Fitz made a face at him. “The bug wasn’t fun. It nearly killed me.”
Keefe’s heart stumbled at the word, killed killed killed playing on repeat in his head. But he refused to let the cracks show as he rolled his eyes in a big show of exasperation. “Semantics, Fitzy! Do you need me to carry you? Because one way or another this is happening. You can get that refreshing bath you clearly need--hopefully with lots of soap--and I’ll…do something about all this.”
He gestured wildly around the room, not exactly sure what he was planning to do, but determined to do it.

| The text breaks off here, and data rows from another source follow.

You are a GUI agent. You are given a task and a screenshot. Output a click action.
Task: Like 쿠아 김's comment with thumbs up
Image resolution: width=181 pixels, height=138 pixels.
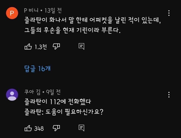click(x=28, y=128)
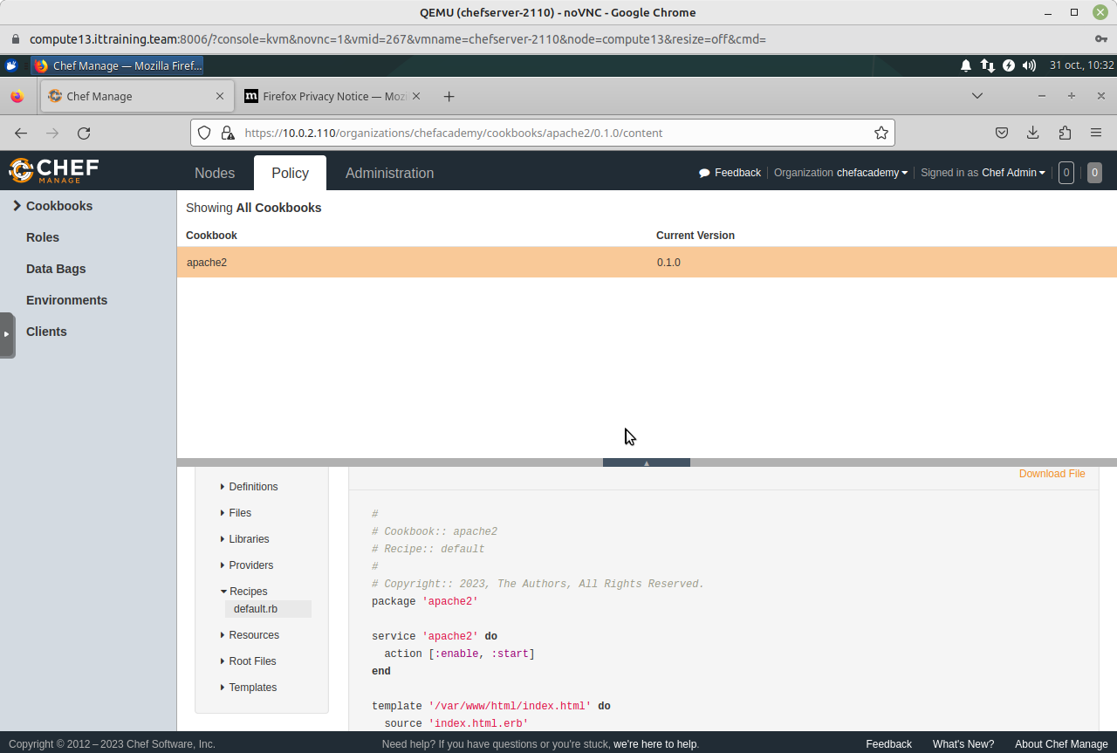Click the Chef Manage logo

tap(54, 170)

Fitz assessed him, concluded that he was serious for once, and gingerly started moving the covers off of his body, lips pressing together as his body shivered under the rush of cold, a fresh wave of sweat breaking out on his brow.
“Fine. Have your way, Mr…Mr. You,” he said, voice weakening as he stood, which must’ve been the same reason he didn’t bother looking embarrassed he’d fallen short of the teasing remarks they loved to trade.
All it inspired in Keefe was more worry, more concern as he questioned whether Fitz should really be listening to him at all. If he looked so unstable, should he really be standing? Should he be awake at all and talking? Should Keefe have just left him to rest the moment he’d awoken him on accident with that pesky door handle?
Fitz made it to the door without incident, pausing to lean against it as he looked at Keefe, then the room. He offered a weak smile. “Thanks.”
Keefe didn’t have a chance to say anything before the door softly clicked shut behind him, leaving him in the dank, stuffy, dim room Fitz had been sleeping in all day.
Water started rushing, spurring him into motion.
How did cleaning work?
He’d spent so much of his life purposefully messing up his father’s perfectly curated spaces, he’d forgotten how to maintain them. He knew how to leave old clothes on the floor, to crumple all his blankets into a pile impossible to smooth out, how to leave old dishes in the strangest places, fingerprints of charcoal all over the place from his messier drawings.
How were you supposed to undo that?
His nose wrinkled. The sickly smell of sweat and unease saturated the air now that he wasn’t distracted looking at Fitz. Of all his jokes, the funk hadn’t been one of them.
Keefe threw the curtains open, and this time he was the one blinking through the light as warm afternoon flowed through the shutters, unlatching the windows and opening them as far as they’d go.
He’d only have so long before he’d have to close them again, so he should do more now, right? Was that how it worked?
Peering down at the grounds visible from Fitz’s window, he took a breath of the clear air blowing in, free of the weight of the room.
That solved one problem.
He frowned at the clothes scattered on the floor and across the bed, so unlike his…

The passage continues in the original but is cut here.